# 100 (best)ww1 planes vs 25 (best)ww2 planes



## Xdominick97 (Apr 2, 2012)

Who will end up with a victory in a dogfight


----------



## tyrodtom (Apr 2, 2012)

Why would they dogfight them? WW1 planes 120mph, no armor, no self sealing tanks, .30 cal. guns. And with 100 of them there'd be no room for dogfights. They could just strafe them. Or let them run out of fuel, WW1 aircraft had very short endurances compared to WW2 aircraft.


----------



## wuzak (Apr 11, 2012)

There is a video on youtube somewhere showing a Spitfire flying in formation with a Sopwith Pup (IIRC).

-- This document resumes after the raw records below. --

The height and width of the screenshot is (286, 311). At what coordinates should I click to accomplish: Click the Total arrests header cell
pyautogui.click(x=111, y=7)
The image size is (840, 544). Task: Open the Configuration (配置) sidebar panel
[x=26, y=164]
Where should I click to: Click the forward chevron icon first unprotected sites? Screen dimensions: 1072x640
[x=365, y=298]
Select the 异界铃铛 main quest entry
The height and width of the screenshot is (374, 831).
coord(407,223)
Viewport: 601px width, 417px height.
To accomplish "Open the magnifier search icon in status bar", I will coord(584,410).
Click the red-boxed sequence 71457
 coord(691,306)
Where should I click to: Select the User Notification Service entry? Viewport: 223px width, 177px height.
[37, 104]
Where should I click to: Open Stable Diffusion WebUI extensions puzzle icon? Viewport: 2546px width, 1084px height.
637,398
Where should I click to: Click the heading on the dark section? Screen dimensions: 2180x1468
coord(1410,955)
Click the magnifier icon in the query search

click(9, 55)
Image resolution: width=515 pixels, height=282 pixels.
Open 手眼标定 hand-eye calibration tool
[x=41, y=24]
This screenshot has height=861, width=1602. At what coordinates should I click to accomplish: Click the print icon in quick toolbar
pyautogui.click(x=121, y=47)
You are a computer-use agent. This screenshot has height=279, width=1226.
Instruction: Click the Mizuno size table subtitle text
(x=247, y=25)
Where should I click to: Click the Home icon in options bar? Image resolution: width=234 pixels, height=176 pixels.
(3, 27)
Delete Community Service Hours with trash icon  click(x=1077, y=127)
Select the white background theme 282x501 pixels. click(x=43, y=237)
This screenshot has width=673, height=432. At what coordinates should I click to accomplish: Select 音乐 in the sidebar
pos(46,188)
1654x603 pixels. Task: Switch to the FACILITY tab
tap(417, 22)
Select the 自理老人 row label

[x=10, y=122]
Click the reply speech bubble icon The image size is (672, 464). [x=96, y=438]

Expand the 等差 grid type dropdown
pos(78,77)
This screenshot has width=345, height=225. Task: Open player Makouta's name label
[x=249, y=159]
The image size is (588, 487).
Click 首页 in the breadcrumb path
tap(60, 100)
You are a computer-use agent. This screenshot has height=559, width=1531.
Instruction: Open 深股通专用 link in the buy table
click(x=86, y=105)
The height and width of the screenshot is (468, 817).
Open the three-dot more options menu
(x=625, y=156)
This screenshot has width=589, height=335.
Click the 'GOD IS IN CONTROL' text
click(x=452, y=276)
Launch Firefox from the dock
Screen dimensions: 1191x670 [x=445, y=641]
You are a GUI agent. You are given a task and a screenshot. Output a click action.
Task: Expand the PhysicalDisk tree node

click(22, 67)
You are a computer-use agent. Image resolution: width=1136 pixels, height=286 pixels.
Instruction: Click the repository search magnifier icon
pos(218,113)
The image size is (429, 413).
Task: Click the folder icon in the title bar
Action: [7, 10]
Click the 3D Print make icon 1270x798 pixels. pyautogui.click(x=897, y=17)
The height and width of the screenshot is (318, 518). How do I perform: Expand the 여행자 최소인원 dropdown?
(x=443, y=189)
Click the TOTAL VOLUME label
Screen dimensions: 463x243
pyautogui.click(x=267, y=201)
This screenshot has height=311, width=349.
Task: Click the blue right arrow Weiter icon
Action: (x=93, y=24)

The Pup was flat out, and the Spitfire was just above minimum (stalling) speed....


----------



## FLYBOYJ (Apr 11, 2012)

For some strange reason after reading this thread I feel like eating jelly beans........


----------



## gumbyk (Apr 11, 2012)

???


----------



## DerAdlerIstGelandet (Apr 12, 2012)

I don't get the point of half of these threads.


----------



## parsifal (Apr 12, 2012)

There are near equivalents in WWII. Look at what happened to the RAs Cr32s verus the RAFs few Hurricanes over malta. They did not do well. Conversely, the CR 42 did quite well.

And CR32s were vastly superior to their WWI cousins.

This is a silly subject, Sorry I just dont get it to be honest


----------



## DerAdlerIstGelandet (Apr 12, 2012)

This is thread is pointless and closed...


----------